*GARA / NAIZ
La Unión Europea ha logrado desbloquear, tras meses de tensiones, el préstamo de 90.000 millones de euros destinado a sostener a Ucrania en su guerra contra Rusia. La clave ha sido doble: el fin del veto de Hungría y la reapertura del oleoducto Druzhba, condiciones que han permitido cerrar un acuerdo político contrarreloj antes de la cumbre de líderes en Chipre.
Durante meses, el Gobierno de Víktor Orbán había paralizado tanto este paquete financiero como el vigésimo bloque de sanciones contra Moscú.
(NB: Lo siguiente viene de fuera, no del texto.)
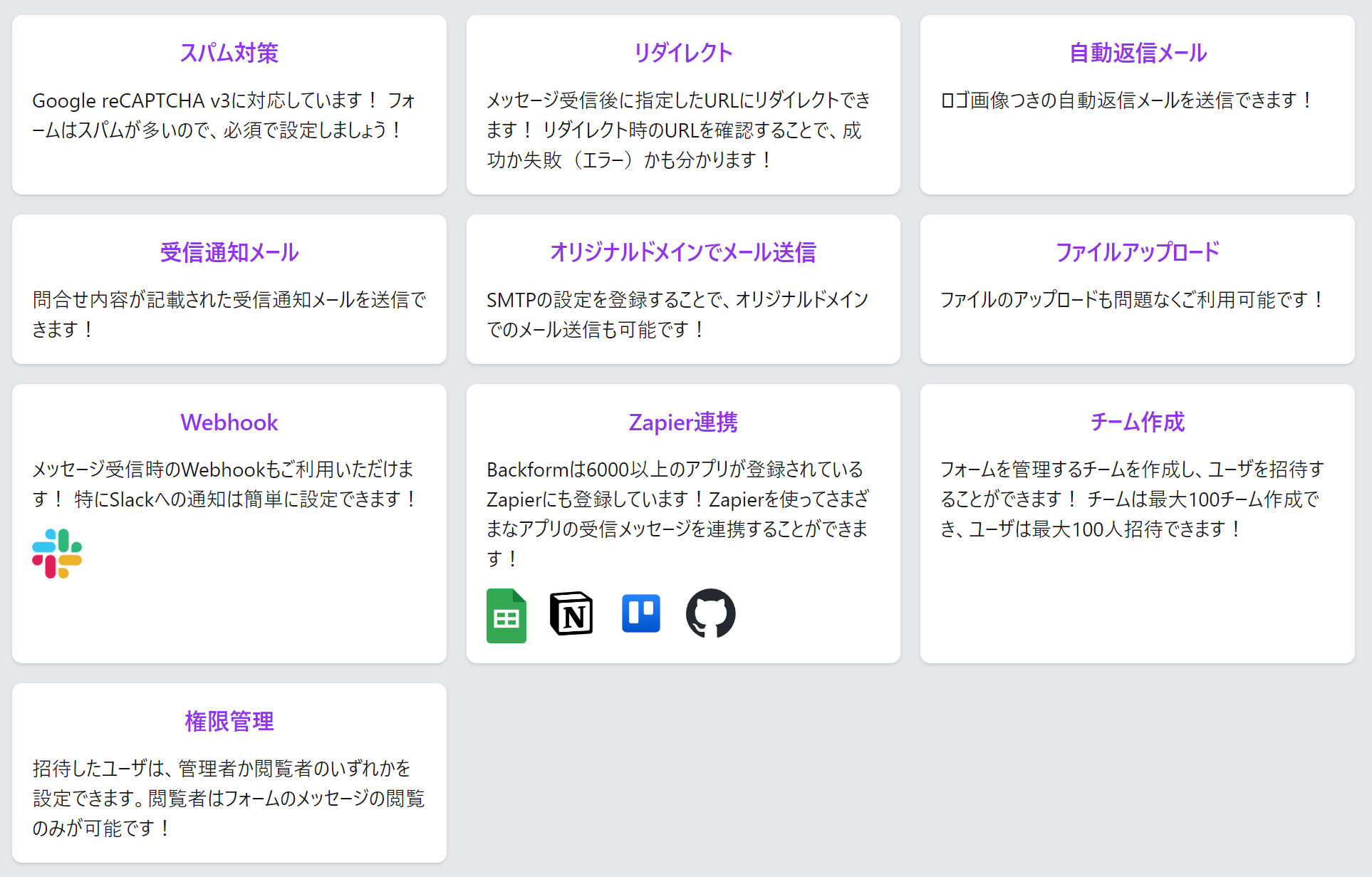This screenshot has height=877, width=1372.
Task: Click the team limit description text
Action: [1131, 499]
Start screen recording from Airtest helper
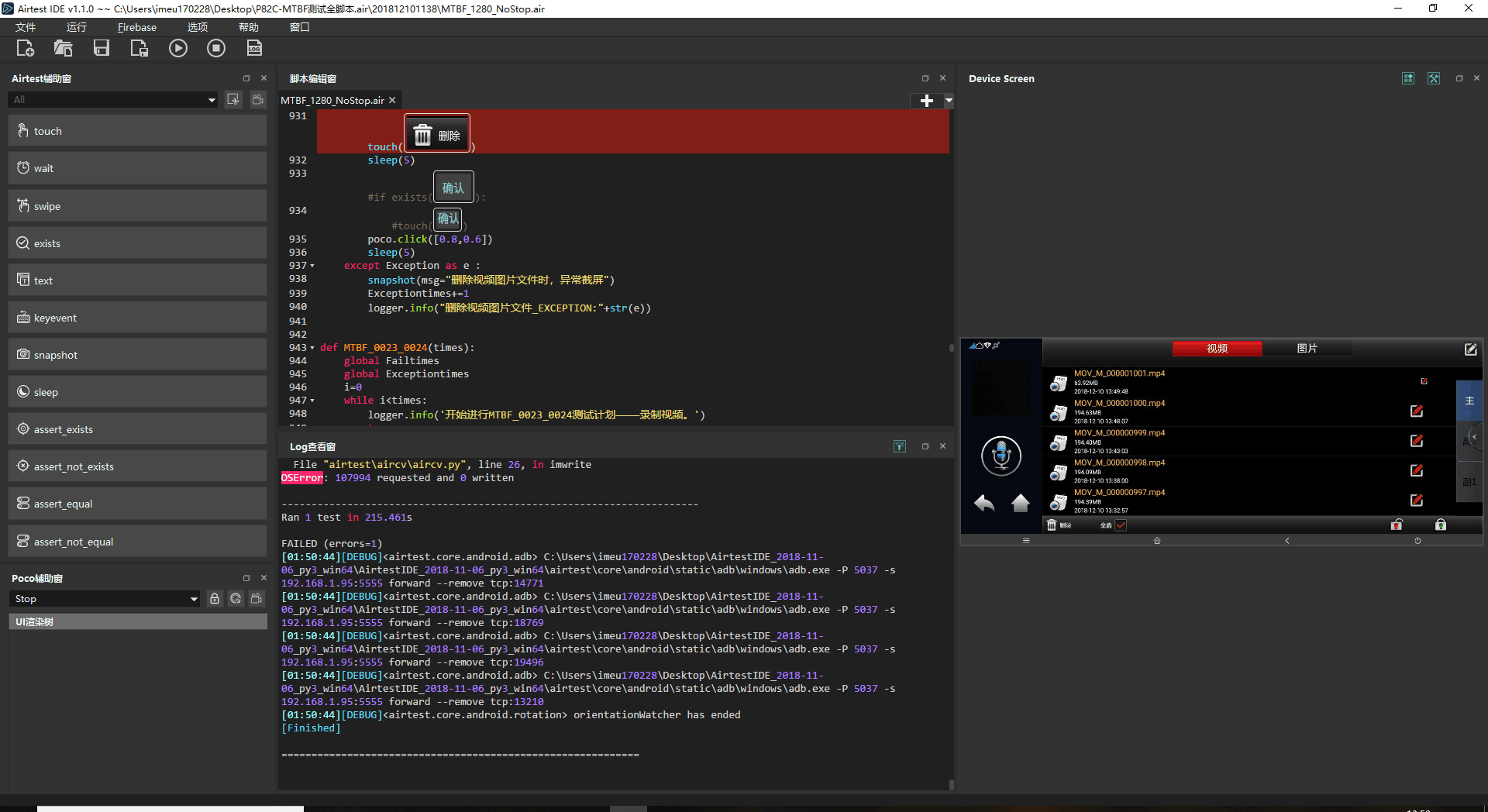The height and width of the screenshot is (812, 1488). (257, 99)
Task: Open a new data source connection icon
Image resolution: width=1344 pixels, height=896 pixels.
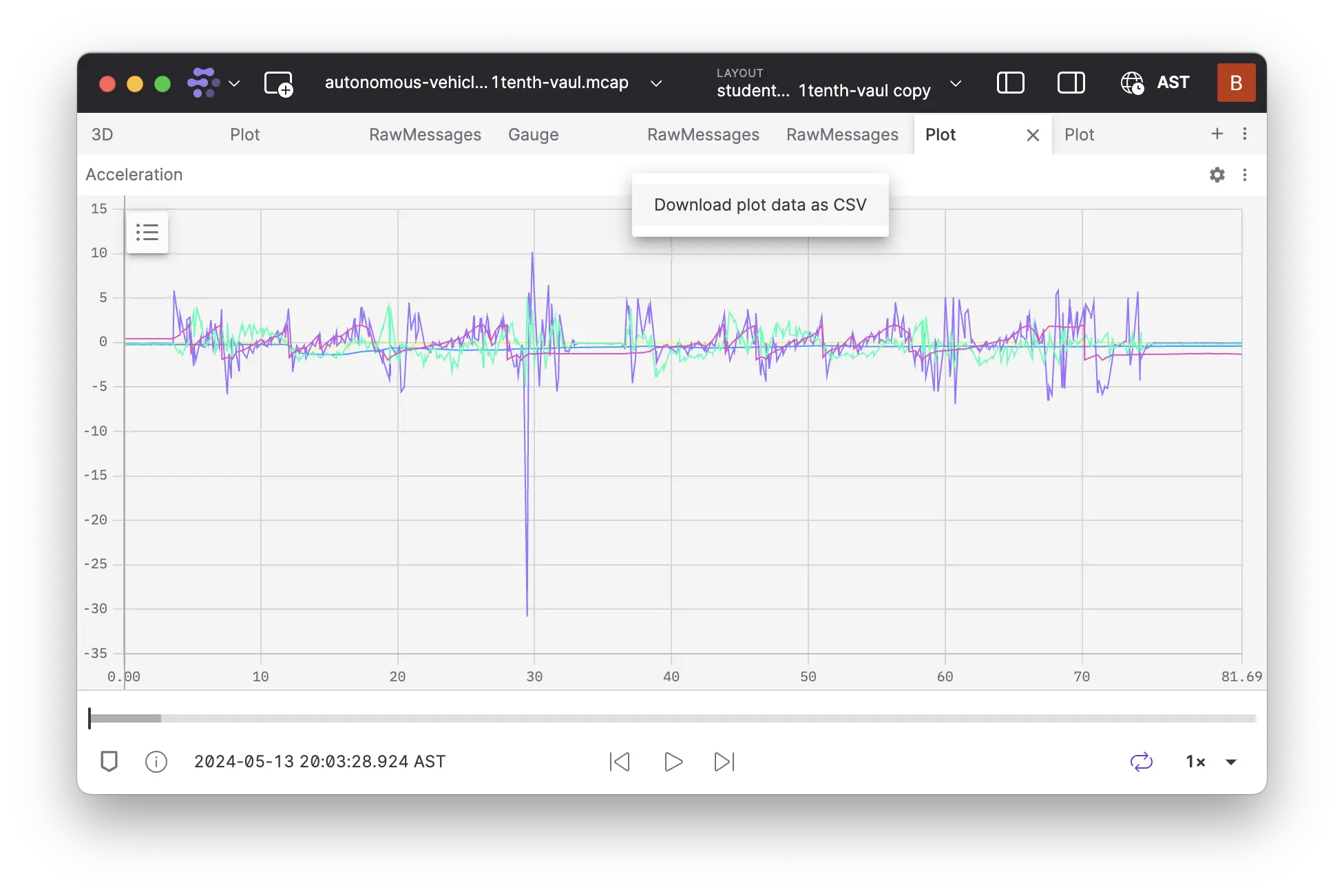Action: pos(278,83)
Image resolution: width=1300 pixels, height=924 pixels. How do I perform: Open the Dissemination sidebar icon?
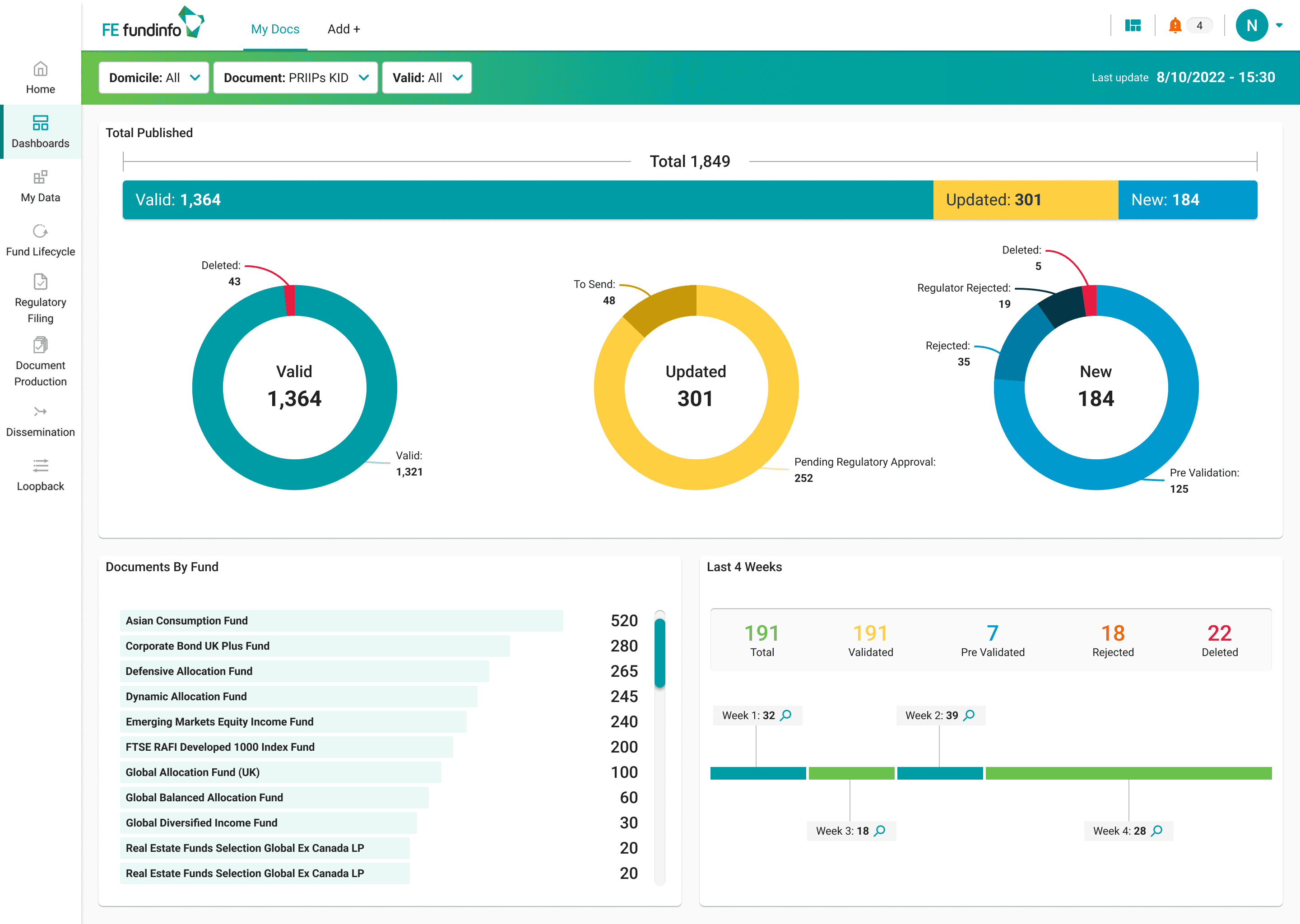pos(40,411)
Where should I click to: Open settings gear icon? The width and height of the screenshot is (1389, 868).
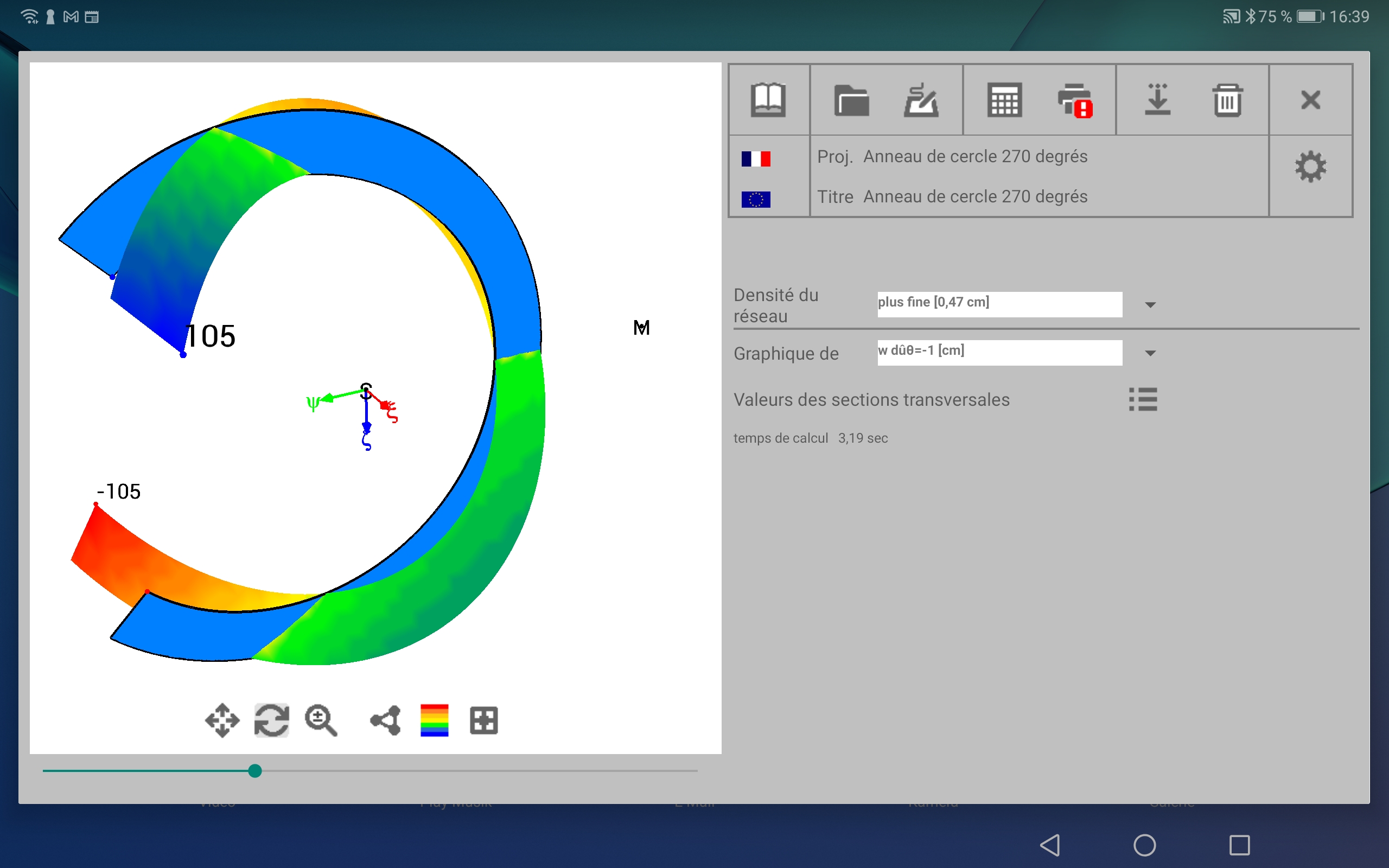[x=1310, y=167]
Budapest exigía la reanudación del suministro de petróleo ruso a través de Druzhba, infraestructura crítica para Hungría y Eslovaquia que había quedado fuera de servicio tras un ataque en territorio ucraniano. La reparación del conducto, confirmada por Kiev en las últimas horas, ha sido el elemento decisivo para desatascar la negociación.
El cambio político en Hungría también ha influido de forma determinante. La reciente derrota electoral de Orbán ha debilitado su posición y ha abierto una transición que ha facilitado el giro en Bruselas. Aunque el mandatario sigue en funciones, su Gobierno ha optado por no mantener el bloqueo que durante meses frustró a socios europeos y a Ucrania.
La reapertura de Druzhba ha tenido un valor más allá de lo energético. En los últimos meses, se había convertido en símbolo del pulso político entre Kiev y Budapest. Su reactivación no solo garantiza el flujo de crudo hacia Europa central, sino que ha permitido recomponer mínimamente la relación y desbloquear decisiones clave.
El préstamo busca evitar el colapso económico y militar de Ucrania y forma parte del compromiso europeo de sostener a Kiev a largo plazo. En paralelo, el nuevo paquete de sanciones refuerza la presión sobre Rusia, después de haber quedado congelado desde febrero.
Con este paso, además de asistir a su vecino del este, la UE intenta recuperar cohesión interna y enviar una señal de unidad. El fin del veto húngaro y la solución al conflicto energético muestran hasta qué punto la política europea sigue dependiendo de equilibrios delicados, pero también de la capacidad que puntualmente parecen mostrar las instituciones comunitarias para buscar soluciones.